In July 1982, after the Falklands War fiasco brought more moderate leadership to the military dictatorship, Cavallo was appointed President of the Central Bank. Cavallo inherited the country's most acute financial and economic crisis since 1930 and a particularly heinous Central Bank regulation painfully remembered as the Central Bank Circular 1050. Implemented in April 1980, at the behest of conservative Economy Minister José Alfredo Martínez de Hoz, the policy tied adjustable loan installments (nearly all lending in Argentina is on an adjustable interest basis) to the value of the US Dollar locally. Exchange rates were controlled at the time and therefore raised little concern. The next February, however, the Peso was sharply devalued and continued to plummet for the rest of 1981 and into 1982. Mortgage and business borrowers saw their monthly installments increase over tenfold in just a year and many (including homeowners just months away from paying off their loans), unable to keep up, either lost their entire equity (see, negative amortization) or everything outright.

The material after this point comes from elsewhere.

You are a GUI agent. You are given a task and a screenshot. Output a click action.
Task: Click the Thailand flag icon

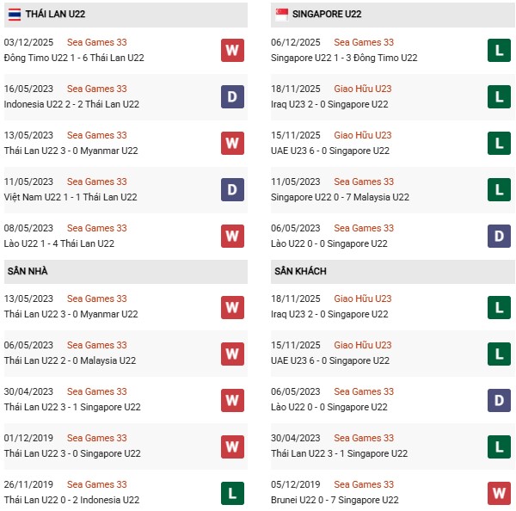coord(14,14)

Cavallo immediately rescinded the hated Circular 1050 and as a result, saved millions of homeowners and small-business owners from financial ruin (as well as millions more, indirectly). What followed, however, remains the subject of great controversy, to this day.

Though nothing new to the economic history of Argentina, he implemented financial policies that may have allowed Argentina's main private enterprises to transfer their debts to the state, transforming their private debt into public obligations. During 1982 and 1983, more than 200 firms (30 economic groups and 106 transnational enterprises) transferred a great part of their 17 billion dollar debt to the federal government, thanks to secured exchange rates on loan installments. There is no clear consensus on Cavallo's role, however, as this fraud took place both before and after his very brief turn at the Central Bank. He inherited this practice from Martínez de Hoz himself (whose chief interest, steelmaker Acindar, had unloaded US$700 million of its debts in this way). Moreover, Cavallo subjected payments covered by these exchange rate guarantees to indexation, and this latter stipulation was dropped by his successor, Julio González del Solar. In either case, the mechanism turning private debt into liabilities of the state continued even after the advent of democracy under Raúl Alfonsín (1983–89) and into the economic crisis that surrounded the Peso's last sharp devaluation in early 2002.

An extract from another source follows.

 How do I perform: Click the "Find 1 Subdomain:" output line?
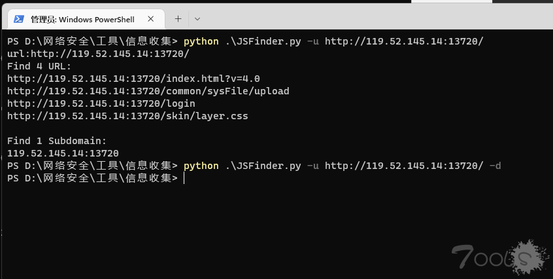coord(56,141)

This controversy notwithstanding, upon Argentina's return to democracy in December 1983, he became a close economic advisor to Peronist politician José Manuel de la Sota and was elected as a Peronist deputy for Córdoba Province in the 1987 mid-term polls. Drawing from his Fundación Mediterránea think-tank, he prepared an academic team for taking over the management of the economy, and to that end he participated actively in Carlos Menem's bid to the presidency (1989). President Alfonsín's efforts to control hyperinflation (which reached 200% a month in July 1989) failed, and led to food riots and Alfonsín's resignation.